Although this is true for most games it is worth noting that it isn't universally true. Usermode anti-cheat does sometimes work verbatim in Wine, and some anti-cheat software has Proton support, though not all developers elect to enable it.
Because of that, usermode anti-cheat is definitely far from useless in Wine; it can still function insofar as it tries to monitor the process space of the game itself. It can't really do a ton to ensure the integrity of Wine directly, but usermode anti-cheat running on Windows can't do much to ensure the integrity of Windows directly either, without going the route of requiring attestation.
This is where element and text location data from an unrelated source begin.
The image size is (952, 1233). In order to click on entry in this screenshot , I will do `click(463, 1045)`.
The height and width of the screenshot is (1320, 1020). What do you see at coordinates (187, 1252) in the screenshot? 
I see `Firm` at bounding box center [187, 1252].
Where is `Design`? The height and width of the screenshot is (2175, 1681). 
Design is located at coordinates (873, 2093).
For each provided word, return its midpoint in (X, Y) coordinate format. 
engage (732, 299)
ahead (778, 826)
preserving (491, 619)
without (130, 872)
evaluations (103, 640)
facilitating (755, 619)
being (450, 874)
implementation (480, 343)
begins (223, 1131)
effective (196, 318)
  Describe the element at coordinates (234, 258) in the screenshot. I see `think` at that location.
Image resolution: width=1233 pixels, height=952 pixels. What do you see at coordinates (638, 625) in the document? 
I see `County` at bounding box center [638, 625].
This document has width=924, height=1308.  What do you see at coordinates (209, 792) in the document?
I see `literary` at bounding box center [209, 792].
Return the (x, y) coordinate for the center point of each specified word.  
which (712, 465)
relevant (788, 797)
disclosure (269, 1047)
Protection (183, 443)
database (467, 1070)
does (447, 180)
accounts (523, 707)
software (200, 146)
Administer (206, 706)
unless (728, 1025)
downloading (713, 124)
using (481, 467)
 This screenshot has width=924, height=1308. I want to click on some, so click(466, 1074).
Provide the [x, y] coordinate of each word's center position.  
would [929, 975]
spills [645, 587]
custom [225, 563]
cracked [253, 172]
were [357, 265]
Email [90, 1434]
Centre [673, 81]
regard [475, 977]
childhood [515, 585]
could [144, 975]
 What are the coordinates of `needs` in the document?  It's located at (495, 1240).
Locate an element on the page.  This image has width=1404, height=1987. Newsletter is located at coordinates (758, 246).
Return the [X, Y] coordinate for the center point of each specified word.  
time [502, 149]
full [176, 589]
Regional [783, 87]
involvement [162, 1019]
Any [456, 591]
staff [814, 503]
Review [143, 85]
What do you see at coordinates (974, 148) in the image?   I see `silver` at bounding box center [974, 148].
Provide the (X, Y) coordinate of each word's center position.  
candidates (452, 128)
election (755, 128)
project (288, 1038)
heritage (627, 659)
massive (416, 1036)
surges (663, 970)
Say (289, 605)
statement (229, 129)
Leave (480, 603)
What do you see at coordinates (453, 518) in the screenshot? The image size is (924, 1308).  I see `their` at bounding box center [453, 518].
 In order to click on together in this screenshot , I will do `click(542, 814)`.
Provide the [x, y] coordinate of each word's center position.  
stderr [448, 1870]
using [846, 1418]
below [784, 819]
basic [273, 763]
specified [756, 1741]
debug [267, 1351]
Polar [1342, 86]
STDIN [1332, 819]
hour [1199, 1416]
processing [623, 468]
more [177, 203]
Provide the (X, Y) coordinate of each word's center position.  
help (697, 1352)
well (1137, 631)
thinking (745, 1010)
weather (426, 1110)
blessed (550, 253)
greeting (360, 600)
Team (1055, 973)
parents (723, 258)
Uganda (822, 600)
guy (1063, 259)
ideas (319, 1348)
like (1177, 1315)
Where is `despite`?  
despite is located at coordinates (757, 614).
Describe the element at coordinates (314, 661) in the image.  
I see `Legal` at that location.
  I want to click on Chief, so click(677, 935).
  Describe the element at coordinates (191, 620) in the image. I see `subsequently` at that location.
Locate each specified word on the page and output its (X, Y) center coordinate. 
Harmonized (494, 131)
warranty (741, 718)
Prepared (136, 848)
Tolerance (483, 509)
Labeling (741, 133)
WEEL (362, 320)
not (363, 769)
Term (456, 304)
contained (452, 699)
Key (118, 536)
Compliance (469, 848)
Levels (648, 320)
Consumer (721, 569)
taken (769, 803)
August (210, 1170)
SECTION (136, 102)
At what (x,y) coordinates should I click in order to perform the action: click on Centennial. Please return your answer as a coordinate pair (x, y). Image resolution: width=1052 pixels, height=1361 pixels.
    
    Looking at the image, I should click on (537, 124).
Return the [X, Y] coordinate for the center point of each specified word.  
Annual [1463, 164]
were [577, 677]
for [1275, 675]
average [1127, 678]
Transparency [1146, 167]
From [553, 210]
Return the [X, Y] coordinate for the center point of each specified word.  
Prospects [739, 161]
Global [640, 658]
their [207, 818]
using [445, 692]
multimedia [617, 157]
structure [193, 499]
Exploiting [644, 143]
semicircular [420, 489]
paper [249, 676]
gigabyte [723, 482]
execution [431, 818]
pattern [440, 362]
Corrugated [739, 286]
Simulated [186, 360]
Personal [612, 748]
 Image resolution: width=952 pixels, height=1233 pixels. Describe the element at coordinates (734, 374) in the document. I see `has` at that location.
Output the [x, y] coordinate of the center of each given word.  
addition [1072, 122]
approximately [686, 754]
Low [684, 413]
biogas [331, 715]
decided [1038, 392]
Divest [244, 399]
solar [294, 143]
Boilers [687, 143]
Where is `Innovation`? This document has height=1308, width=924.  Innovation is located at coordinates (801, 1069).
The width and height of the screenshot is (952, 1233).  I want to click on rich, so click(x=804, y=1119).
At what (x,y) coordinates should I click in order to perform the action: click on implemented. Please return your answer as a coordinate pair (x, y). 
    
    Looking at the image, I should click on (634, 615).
In fact, for the latest anti-cheat software I've ever attempted to mess with, which to be fair was circa 2016, it is still possible to work around anti-cheat mechanisms by detouring the Windows API calls themselves, to the extent that you can. (If you be somewhat clever it can be pretty useful, and has the bonus of being much harder to detect obviously.)
The limitation is obviously that inside Wine you can't see most Linux resources directly using the same APIs, so you can't go and try to find cheat software directly. But let's be honest, that approach isn't really terribly relevant anymore since it is a horribly fragile and limited way to detect cheats.
For more invasive anti-cheat software, well. We'll see. But just because Windows is closed source hasn't stopped people from patching Windows itself or writing their own kernel drivers. If that really was a significant barrier, Secure Boot and TPM-based attestation wouldn't be on the radar for anti-cheat vendors. Valve however doesn't seem keen to support this approach at all on its hardware, and if that forces anti-cheat vendors to go another way it is probably all the better. I think the secure boot approach has a limited shelf life anyways.
I don't hate the lack of cheating compared to older Battlefield games if I am going to be honest.
I'm curious, does anyone know how exactly they check for this? How was it actually made unspoofable?
There are two additional concepts built upon the TPM and Secure Boot that matter here, known as Trusted Boot [1,2] and Remote Attestation [2].
Importantly, every TPM has an Endorsement Key (EK) built into it, which is really an asymmetric keypair, and the private key cannot be extracted through any normal means. The EK is accompanied by a certificate, which is signed by the hardware manufacturer and identifies the TPM model. The major manufacturers publish their certificate authorities [3].
So you can get the TPM to digitally sign a difficult-to-forge, time-stamped statement using its EK. Providing this statement along with the TPM's EK certificate on demand attests to a remote party that the system currently has a valid TPM and that the boot process wasn't tampered with.
Common spoofing techniques get defeated in various ways:
- Stale attestations will fail a simple timestamp check
- Forged attestations will have invalid signatures
- A fake TPM will not have a valid EK certificate, or its EK certificate will be self-signed, or its EK certificate will not have a widely recognized issuer
- Trusted Boot will generally expose the presence of obvious defeat mechanisms like virtualization and unsigned drivers
- DMA attacks can be thwarted by an IOMMU, the existence/lack of which can be exposed through Trusted Boot data as well
- If someone manages to extract an EK but shares it online, it will be obvious when it gets reused by multiple users
- If someone finds a vulnerability in a TPM model and shares it online, the model can be blacklisted
Even so, I can still think of an avenue of attack, which is to proxy RA requests to a different, uncompromised system's TPM. The tricky parts are figuring out how to intercept these requests on the compromised system, how to obtain them from the uncompromised system without running any suspicious software, and knowing what other details to spoof that might be obtained through other means but which would contradict the TPM's statement.
[1]: https://learn.microsoft.com/en-us/windows/security/operating...
[2]: https://docs.system-transparency.org/st-1.3.0/docs/selected-...
[3]: https://en.wikipedia.org/wiki/Trusted_Platform_Module#Endors...